→ **DATA SUPPLIED**
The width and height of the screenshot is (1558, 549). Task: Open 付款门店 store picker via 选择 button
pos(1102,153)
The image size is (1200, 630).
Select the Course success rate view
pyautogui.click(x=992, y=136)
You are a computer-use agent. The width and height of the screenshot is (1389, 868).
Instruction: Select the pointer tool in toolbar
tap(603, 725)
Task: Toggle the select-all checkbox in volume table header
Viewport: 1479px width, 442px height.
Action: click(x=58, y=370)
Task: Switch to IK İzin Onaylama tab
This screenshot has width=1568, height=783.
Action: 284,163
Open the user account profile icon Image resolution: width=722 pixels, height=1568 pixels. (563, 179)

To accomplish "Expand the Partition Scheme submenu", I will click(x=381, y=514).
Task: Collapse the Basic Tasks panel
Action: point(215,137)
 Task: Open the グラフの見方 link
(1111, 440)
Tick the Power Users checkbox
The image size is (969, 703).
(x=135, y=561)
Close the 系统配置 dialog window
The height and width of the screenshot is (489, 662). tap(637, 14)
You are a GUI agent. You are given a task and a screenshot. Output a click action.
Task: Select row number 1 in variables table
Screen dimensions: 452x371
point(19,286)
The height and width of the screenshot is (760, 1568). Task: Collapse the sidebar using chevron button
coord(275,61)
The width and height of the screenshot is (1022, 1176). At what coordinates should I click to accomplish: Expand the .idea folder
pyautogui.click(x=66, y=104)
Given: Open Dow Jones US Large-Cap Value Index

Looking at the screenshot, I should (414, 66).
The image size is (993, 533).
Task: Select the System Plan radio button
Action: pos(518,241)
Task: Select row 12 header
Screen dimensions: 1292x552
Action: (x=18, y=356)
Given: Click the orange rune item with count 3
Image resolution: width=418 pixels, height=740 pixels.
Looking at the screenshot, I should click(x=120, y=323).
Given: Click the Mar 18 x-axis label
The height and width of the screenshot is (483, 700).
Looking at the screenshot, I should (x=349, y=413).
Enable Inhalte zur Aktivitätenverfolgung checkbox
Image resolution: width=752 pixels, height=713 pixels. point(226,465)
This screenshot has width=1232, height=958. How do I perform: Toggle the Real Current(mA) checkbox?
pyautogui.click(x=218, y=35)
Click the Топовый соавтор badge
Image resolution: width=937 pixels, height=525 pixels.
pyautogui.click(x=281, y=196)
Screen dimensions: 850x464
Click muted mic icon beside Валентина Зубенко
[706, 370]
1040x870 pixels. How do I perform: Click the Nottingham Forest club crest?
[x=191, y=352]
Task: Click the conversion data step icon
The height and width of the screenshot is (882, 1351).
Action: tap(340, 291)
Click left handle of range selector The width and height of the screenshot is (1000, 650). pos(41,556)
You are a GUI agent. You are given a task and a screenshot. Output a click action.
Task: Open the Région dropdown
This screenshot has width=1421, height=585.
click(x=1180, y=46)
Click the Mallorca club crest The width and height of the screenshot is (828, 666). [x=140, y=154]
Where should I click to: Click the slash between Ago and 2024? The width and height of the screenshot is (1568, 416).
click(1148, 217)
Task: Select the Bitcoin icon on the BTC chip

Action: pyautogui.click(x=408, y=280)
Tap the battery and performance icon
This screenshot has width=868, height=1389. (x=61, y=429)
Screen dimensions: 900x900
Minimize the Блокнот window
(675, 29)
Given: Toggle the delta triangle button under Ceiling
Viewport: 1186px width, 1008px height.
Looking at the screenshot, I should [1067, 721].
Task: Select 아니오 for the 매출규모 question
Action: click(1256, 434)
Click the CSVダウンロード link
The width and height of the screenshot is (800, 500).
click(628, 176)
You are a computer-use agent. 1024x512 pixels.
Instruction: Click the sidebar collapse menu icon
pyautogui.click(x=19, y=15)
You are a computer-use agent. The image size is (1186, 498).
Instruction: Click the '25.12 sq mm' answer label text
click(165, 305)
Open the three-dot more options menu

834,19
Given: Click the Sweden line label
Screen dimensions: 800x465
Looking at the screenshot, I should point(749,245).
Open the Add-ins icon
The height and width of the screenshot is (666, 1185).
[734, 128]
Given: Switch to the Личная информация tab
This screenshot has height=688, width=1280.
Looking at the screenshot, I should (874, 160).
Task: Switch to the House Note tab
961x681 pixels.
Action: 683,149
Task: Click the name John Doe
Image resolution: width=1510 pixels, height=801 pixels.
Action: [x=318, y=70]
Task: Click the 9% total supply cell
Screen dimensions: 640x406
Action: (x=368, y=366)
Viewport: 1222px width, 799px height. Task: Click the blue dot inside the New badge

→ **YOUR TASK**
Extract each line from the listing that holds the word "header".

→ **SOLUTION TO THE EXERCISE**
Task: Toggle the select-all checkbox in volume table header
Task: Select row 12 header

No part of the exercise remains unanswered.